So the cell_r index variable in this case will index over the tile, i.e. it will take on values of 0 and 1 in this case. Given that, what do you suppose happens here for the thread whose cell_i is zero:

  int valA = __shfl_sync(0xffffffff, regA[cell_r], cell_i);

on the pass of the loop where cell_r is zero, it is referencing regA[0], which is OK. But on the pass of this nested for loop where cell_r is 1, it is referencing regA[1] which is uninitialized at this moment, for the thread whose cell_i is zero.

That is undefined behavior in C and C++.

A few other things to point out:

  • given that your outer for-loop only loads one value for each of regA and regB per pass, it is either not necessary for you to have an array for regA or regB (a single scalar variable for each would suffice) or else you don’t understand what is going on, and I’m not able to explain it since you’ve offered no explanation for what is “expected” other than code.
  • your use of the shared array to store temporary results is also superfluous. Each thread is only carrying a single sum-result for a given point in the output matrix; it would be more sensible just to use a single scalar variable to carry this running sum per thread.
3

… or else you don’t understand what is going on, and I’m not able to explain it since you’ve offered no explanation for what is “expected” other than code.
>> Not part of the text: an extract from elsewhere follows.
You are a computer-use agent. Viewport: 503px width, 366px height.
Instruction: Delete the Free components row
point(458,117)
  1. I want to use registers for keeping component vectors before multiplication.
  2. I want to use shared memory for keeping intermediate multiplication results for summing them up.
  3. I want to use warp shuffle instructions for loading vectors into registers.
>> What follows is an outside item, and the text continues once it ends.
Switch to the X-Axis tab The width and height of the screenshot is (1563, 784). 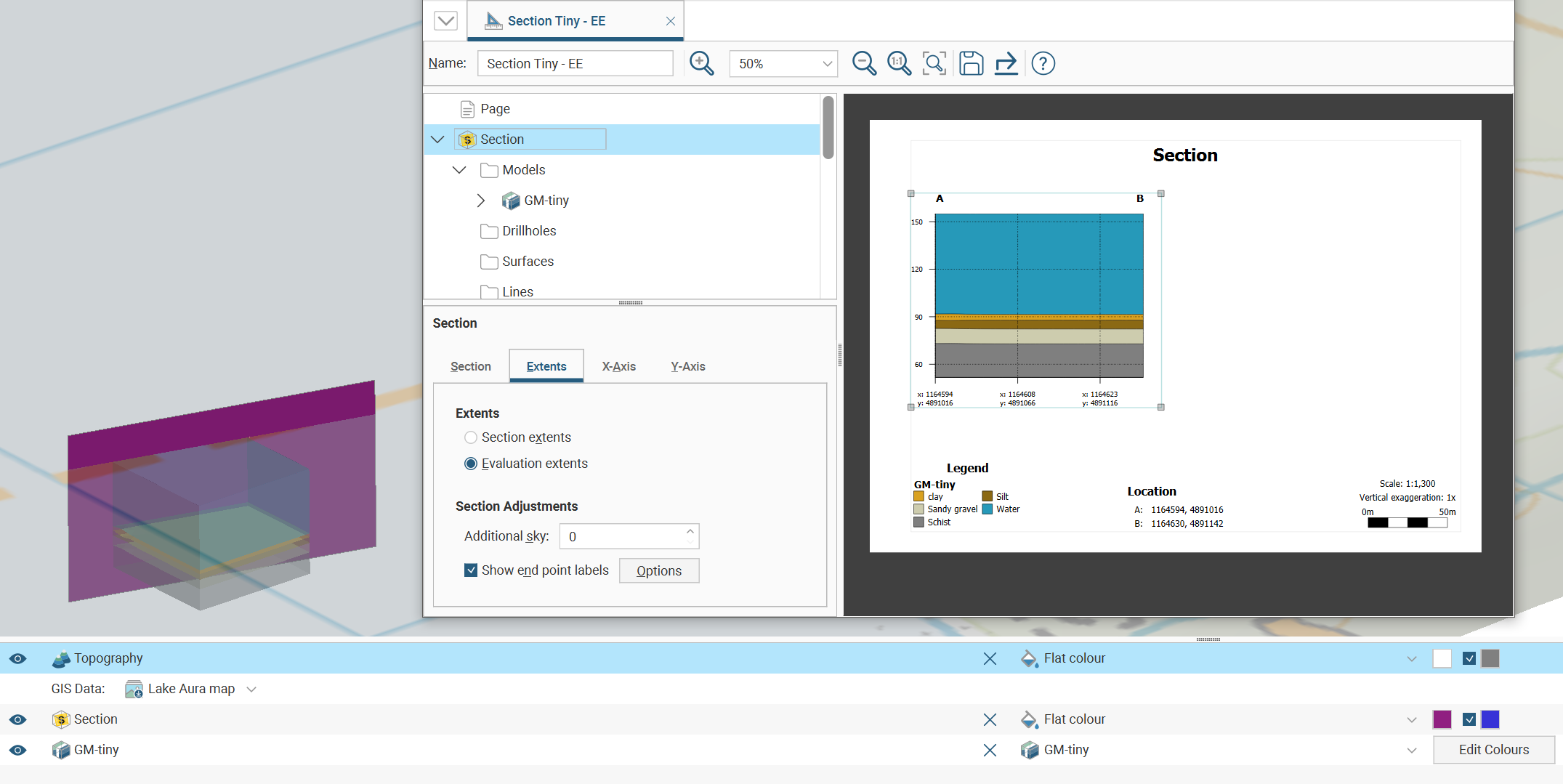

One more thing about which I am not sure: warps work on 32 blocks, while I am using 2x2 blocks. Does that create any problem?

4

In CUDA, we generally prefer that adjacent threads in a warp load adjacent data from memory, for performance reasons. This falls under the general topic area of “coalescing” in CUDA.

For reasonable size problems, this means that adjacent threads will read along a row in a 2D matrix (as it is normally laid out in C++). We already know from your previous matrix-multiply codes that when dealing with the A matrix in the equation C = AxB, that we do indeed need for a thread to index along a row, in order for it to retrieve the elements of A that it needs to compute a single output element (i.e. to compute a single vector dot-product). This might possibly be amenable, in a limited way, to using warp-shuffle as a way to exchange A “vector data” between threads, perhaps eliminating the need for a tile storage for A such as the shared memory tile.

However for the B matrix (or tile) each thread needs to collect values from a column vector in B, i.e. each thread needs to index along a column. If we stick to our desire to load in a coalesced fashion, the warp shuffle does not immediately present a way, like it does for the A matrix, to allow for useful exchange of B vector elements between threads in a warp. The threads in a warp would be reading row vectors, not column vectors.

It might be possible to use a methodology similar to a register-based transpose to address this aspect of using values from the B tile, but this would reduce us from using a full complement of threads in the threadblock to only using a single “row” of threads. That doesn’t look very attractive to me, at first glance.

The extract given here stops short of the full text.